Exercise prompt =
Make an exact copy of the lines from the one holding "Where should I click to: Select" through the end of the entries below, both ends kept, and of nothing else. Exclude pictures.

Records to use =
<<<<

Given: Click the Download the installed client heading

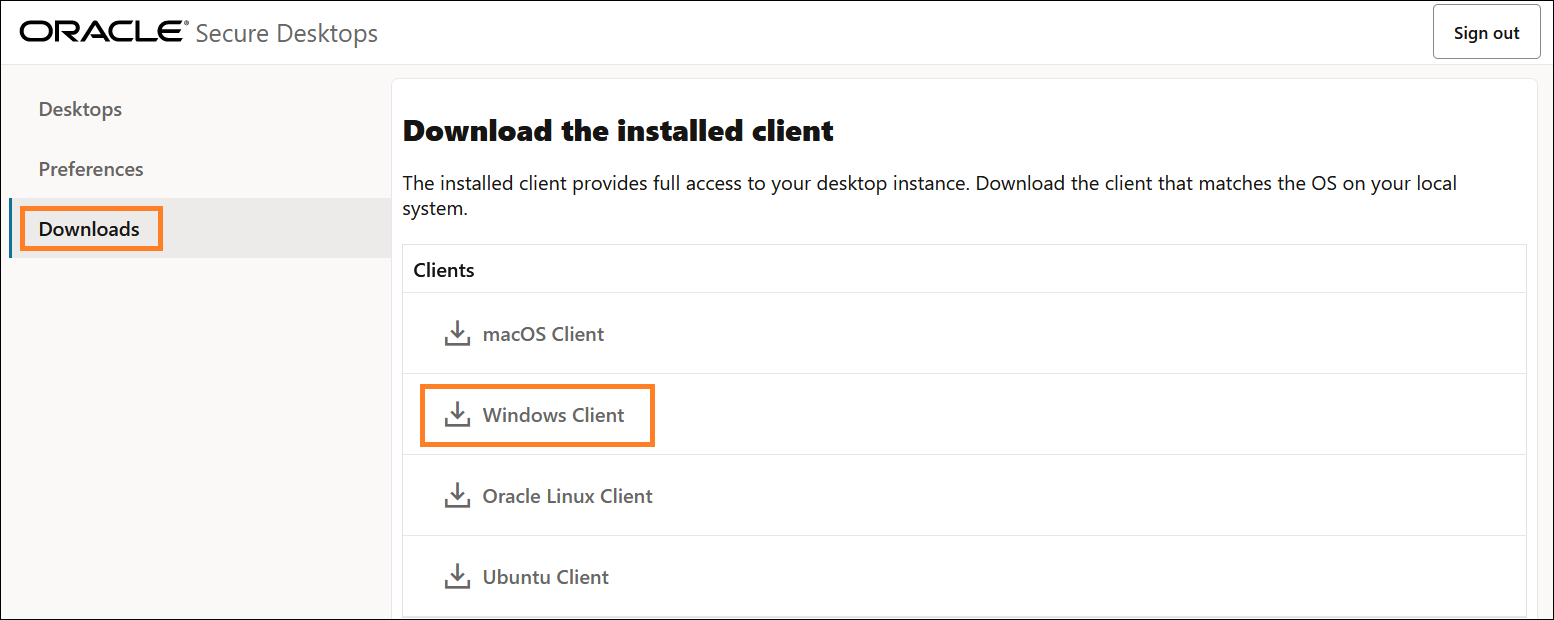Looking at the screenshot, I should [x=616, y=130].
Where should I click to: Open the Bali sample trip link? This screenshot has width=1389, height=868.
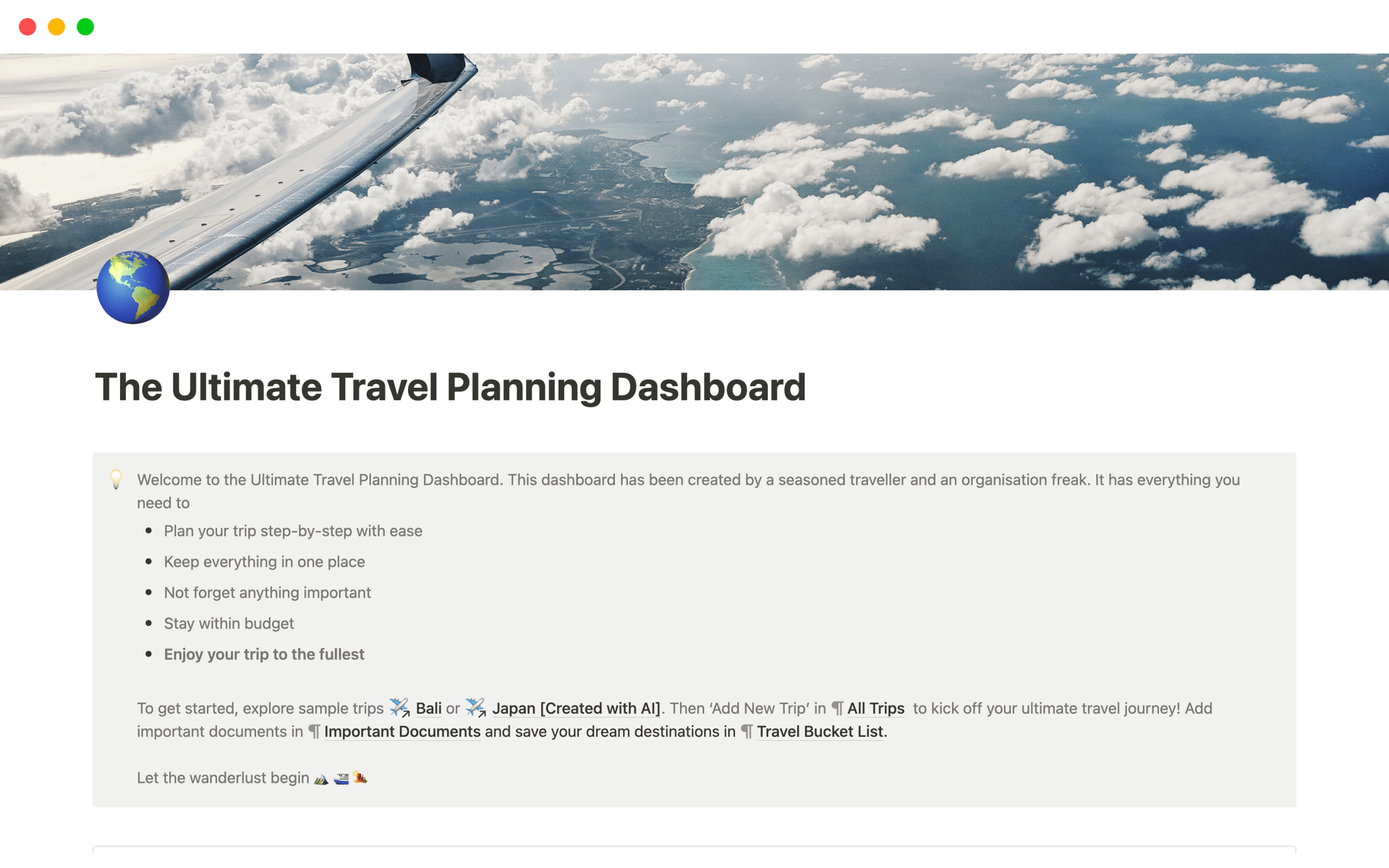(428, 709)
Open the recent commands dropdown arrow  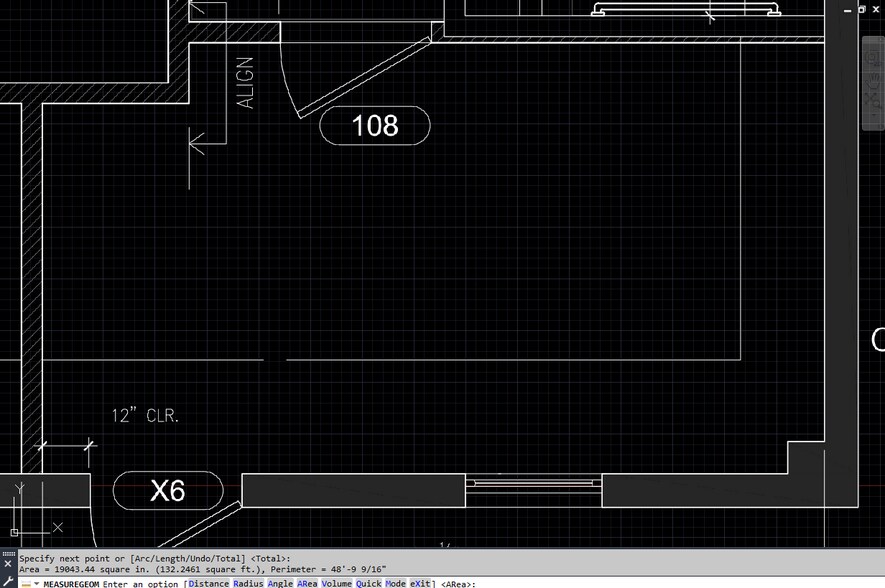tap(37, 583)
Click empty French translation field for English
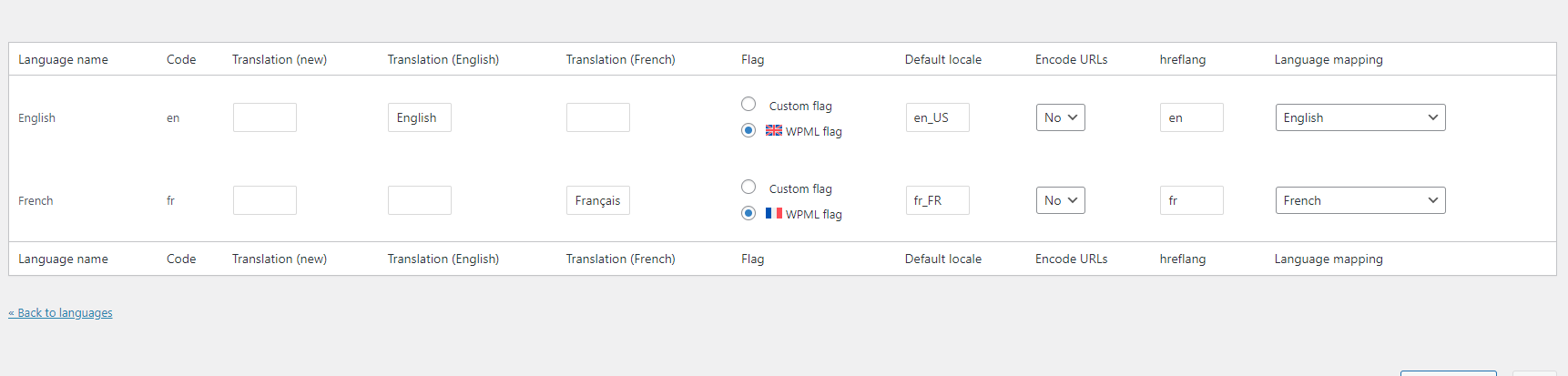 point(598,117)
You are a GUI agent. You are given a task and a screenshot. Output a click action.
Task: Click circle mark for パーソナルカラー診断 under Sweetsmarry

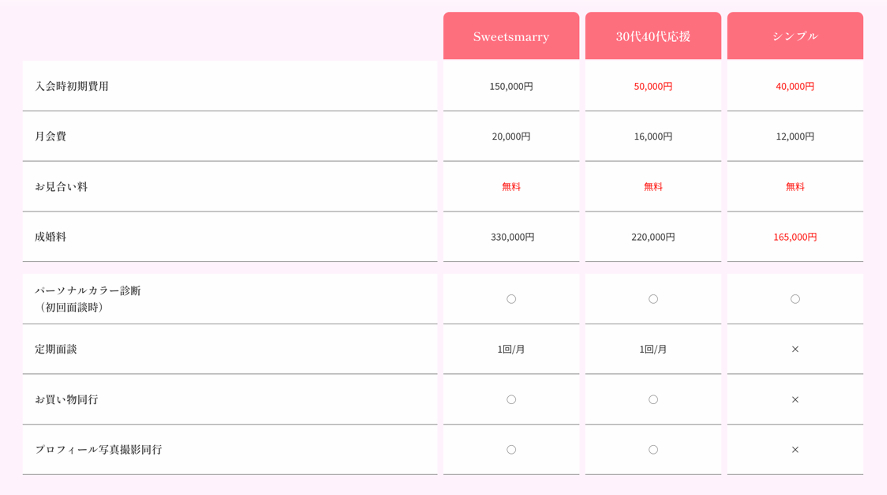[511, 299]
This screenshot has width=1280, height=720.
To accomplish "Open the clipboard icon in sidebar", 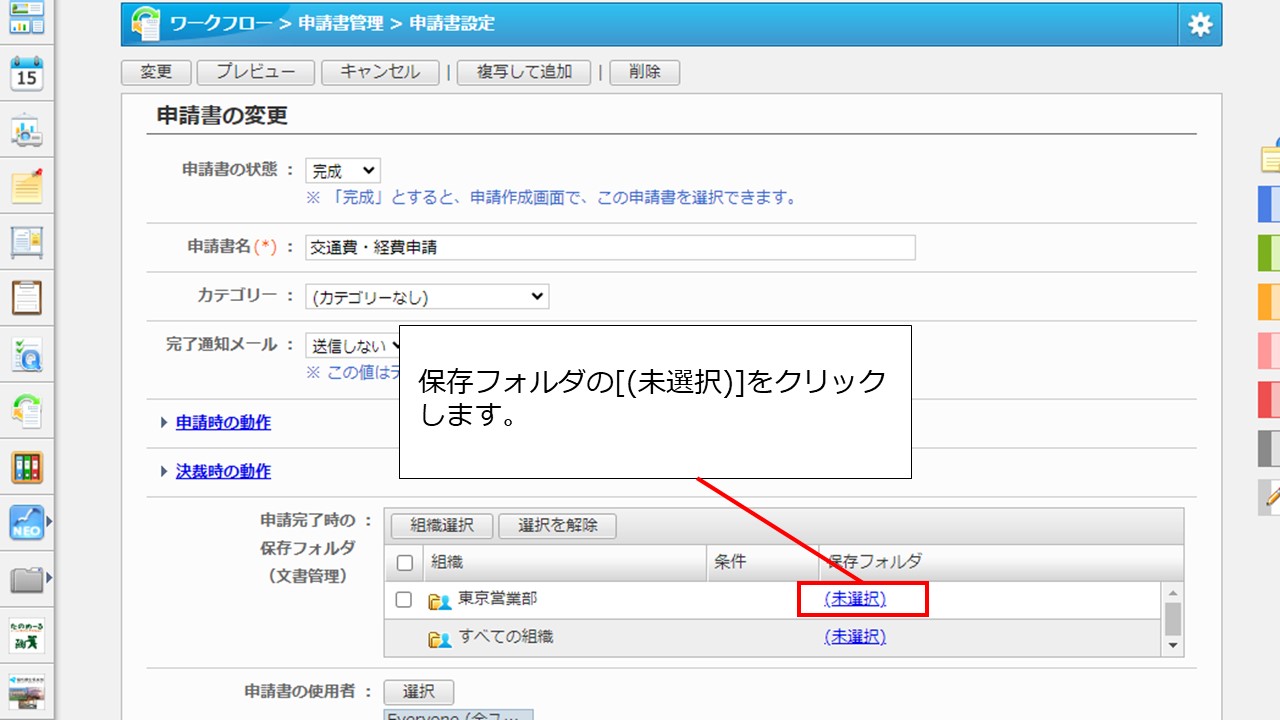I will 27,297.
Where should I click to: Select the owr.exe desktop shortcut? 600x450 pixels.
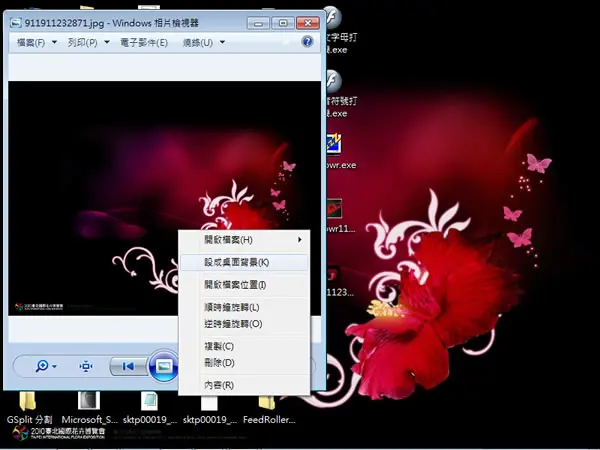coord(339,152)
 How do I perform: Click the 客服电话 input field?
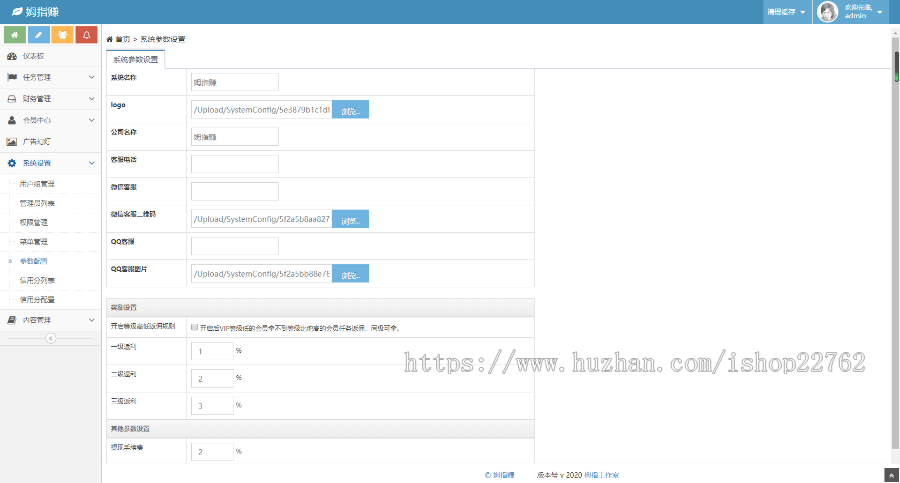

>>>>

Output below =
Where should I click to: Select the owr.exe desktop shortcut? 600x450 pixels.
coord(339,152)
 How do I perform: Click the 客服电话 input field?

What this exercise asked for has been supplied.